First is the compliance with the recommended scanning method for each type of intraoral scanner. The guidelines for Trios state the following: “scan only the necessary areas, scan the teeth one at a time in sequence, scan in the order of the occlusal surface-lingual surface-buccal surface, and move the scanner slowly for scanning curved areas.”13 The experiment was conducted in this study following these guidelines.

In addition, the shape, surface material, and size of the scanbodies affect the accuracy of the digital impression,14,1514,15 and should be considered for achieving greater accuracy when selecting a compatible scanbody. Studies have shown that shapes with deep undercuts or sharp/angular shapes are difficult to scan; therefore, selecting scanbodies with smooth curved shapes with a matte surface rather than a glossy surface helps enhance the accuracy of the digital impression.11, 14,15,16,17,18

In this study, the experimental model was scanned with an intraoral scanner, and there were limitations in terms of reproducing the real-world situation in the process. Clinically, various factors including restricted range of motion of the intraoral scanner, unwanted patient and operator movement, and saliva in the mouth may all affect the quality of the scanned images.19 Recently, various implant scanbodies compatible with multiple implant systems have been manufactured. Since this study compared a single type of scanbody that was compatible with a single type of implant, generalizing these results to all implants or compatible scanbodies is difficult.

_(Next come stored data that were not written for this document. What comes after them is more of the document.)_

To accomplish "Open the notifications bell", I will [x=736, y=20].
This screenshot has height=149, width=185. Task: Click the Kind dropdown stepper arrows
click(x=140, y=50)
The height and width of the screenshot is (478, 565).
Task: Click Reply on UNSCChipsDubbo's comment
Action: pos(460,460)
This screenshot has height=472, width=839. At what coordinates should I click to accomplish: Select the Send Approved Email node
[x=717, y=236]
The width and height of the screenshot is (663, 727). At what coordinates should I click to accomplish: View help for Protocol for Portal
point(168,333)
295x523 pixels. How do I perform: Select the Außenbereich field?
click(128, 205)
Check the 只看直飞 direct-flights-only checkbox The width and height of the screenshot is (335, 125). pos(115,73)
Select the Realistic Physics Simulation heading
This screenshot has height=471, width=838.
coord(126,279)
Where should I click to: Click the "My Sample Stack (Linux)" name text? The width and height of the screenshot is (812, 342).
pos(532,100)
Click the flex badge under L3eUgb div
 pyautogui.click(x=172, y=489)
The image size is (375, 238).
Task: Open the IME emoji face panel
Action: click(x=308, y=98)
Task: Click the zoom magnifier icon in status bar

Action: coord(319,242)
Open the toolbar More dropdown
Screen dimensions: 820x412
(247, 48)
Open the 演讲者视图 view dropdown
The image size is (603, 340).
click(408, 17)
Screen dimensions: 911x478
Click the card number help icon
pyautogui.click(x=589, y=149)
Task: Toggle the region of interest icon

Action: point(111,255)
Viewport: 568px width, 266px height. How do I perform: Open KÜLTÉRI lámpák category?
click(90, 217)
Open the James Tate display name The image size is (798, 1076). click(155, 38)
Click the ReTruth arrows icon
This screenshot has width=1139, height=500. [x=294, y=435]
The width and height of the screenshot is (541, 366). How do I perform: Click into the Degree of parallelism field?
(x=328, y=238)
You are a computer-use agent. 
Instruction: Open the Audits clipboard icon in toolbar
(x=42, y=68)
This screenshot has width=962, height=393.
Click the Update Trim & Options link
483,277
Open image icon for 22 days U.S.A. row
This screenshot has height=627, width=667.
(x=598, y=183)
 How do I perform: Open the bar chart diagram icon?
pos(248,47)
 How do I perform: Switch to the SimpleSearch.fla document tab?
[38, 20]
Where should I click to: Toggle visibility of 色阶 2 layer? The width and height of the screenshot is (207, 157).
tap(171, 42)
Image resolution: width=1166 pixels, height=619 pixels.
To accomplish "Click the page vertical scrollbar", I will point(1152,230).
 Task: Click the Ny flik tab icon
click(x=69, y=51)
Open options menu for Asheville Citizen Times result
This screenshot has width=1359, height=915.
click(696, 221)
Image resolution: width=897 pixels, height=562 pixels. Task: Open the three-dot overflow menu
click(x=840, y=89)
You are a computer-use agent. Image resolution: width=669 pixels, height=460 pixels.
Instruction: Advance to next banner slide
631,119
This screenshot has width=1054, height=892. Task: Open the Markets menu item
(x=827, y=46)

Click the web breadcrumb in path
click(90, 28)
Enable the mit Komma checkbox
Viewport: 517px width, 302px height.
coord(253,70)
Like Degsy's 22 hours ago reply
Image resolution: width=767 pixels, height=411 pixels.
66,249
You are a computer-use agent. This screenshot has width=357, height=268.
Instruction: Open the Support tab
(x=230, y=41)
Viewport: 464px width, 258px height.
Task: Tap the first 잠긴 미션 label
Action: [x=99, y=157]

Therefore, extensive studies on scanbodies compatible with various implants should be conducted.

Digital scanning is an economical, efficient, and more convenient method in terms of time utilization compared to the other conventional impression taking methods used in the past.20 Therefore, further research is needed on various methods to enhance the accuracy of digital scans and effectively use the digital scanning technology in the future.

Ⅴ. Conclusion

In summary, using compatible scanbodies to take a digital impression of an implant can be an effective alternative to using a dedicated scanbody for the implant on the condition that it complies with the recommended scanning method for each type of intraoral scanner.

Conflict of Interests

The authors declare no conflict of interest.

Acknowledgements

This study was supported by research fund from Chosun University, 2020.